2. This transaction involved gifts of securities from the Reporting Person to his adult sons, who do not share the Reporting Person's household. The Reporting Person disclaims beneficial ownership of the shares held by his sons, and this report should not be deemed an admission that the Reporting Person is the beneficial owner of his sons' shares for the purposes of Section 16 or for any other purpose.
3. This transaction involved a gift of securities from the Reporting Person to an indivudal that is not a family member of the Reporting Person.
4. This transaction involved a gift of securities from the Reporting Person to Freya Anne Eduarte as custodian under the Uniform Gifts to Minors Act for Reporting Person's minor child.
5. The shares are fully vested and exercisable as of December 31, 2012.
6. 1/48th of the shares underlying the option commenced vesting on January 25, 2011, and an additional 1/48th of the shares underlying the option vest monthly thereafter. The shares are fully exercisable as of December 31, 2012.

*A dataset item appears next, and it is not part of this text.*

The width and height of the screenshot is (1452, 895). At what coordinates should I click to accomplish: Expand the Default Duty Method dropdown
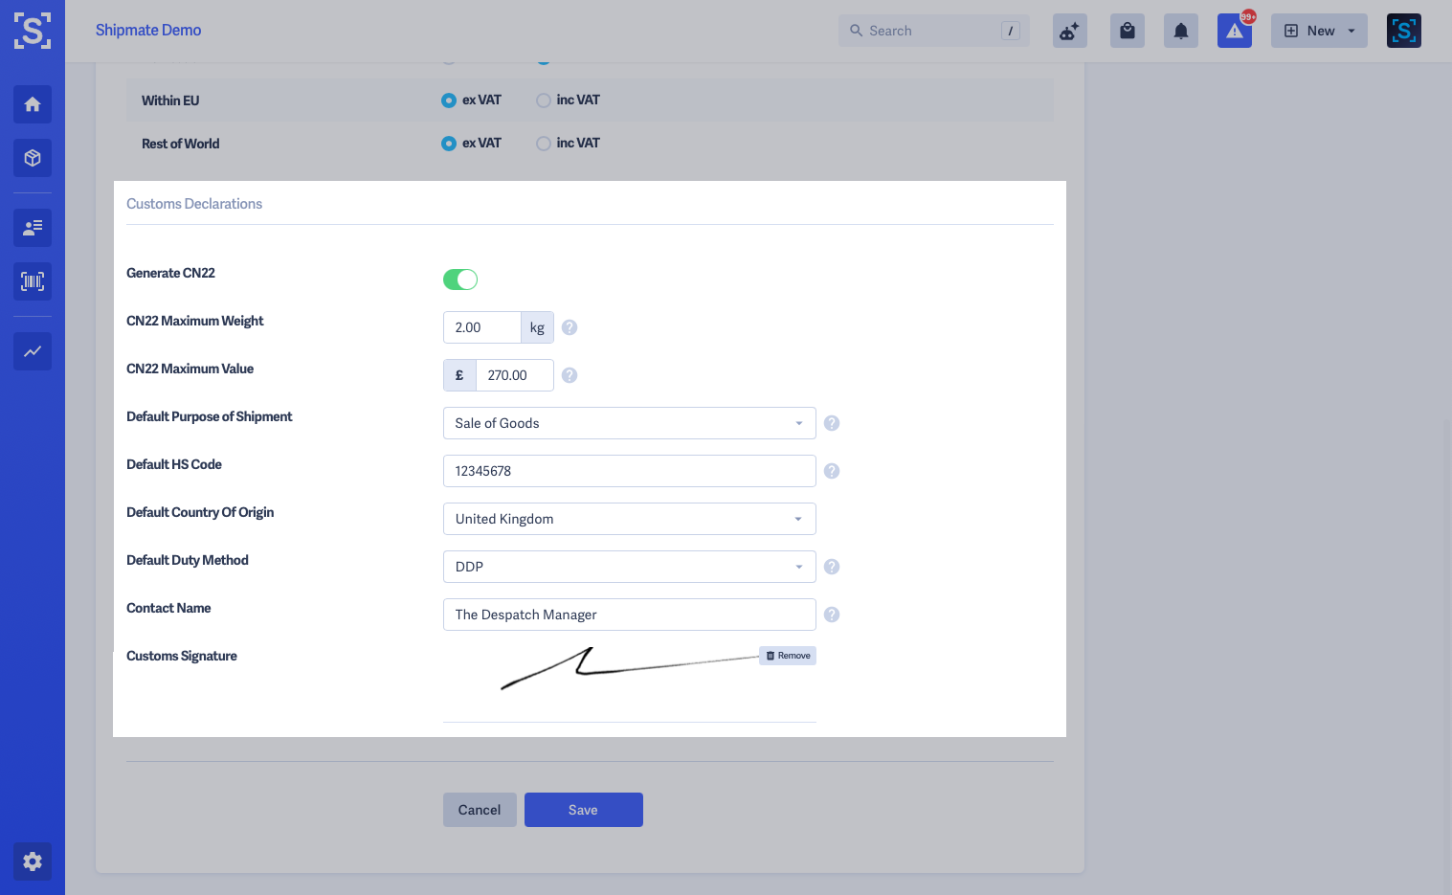630,567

/s/: Bruce Posey, under power of attorney for Philippe Courtot 02/13/2013
** Signature of Reporting Person Date
Reminder: Report on a separate line for each class of securities beneficially owned directly or indirectly.
* If the form is filed by more than one reporting person, see Instruction 4 (b)(v).
** Intentional misstatements or omissions of facts constitute Federal Criminal Violations See 18 U.S.C. 1001 and 15 U.S.C. 78ff(a).
Note: File three copies of this Form, one of which must be manually signed. If space is insufficient, see Instruction 6 for procedure.
Persons who respond to the collection of information contained in this form are not required to respond unless the form displays a currently valid OMB Number.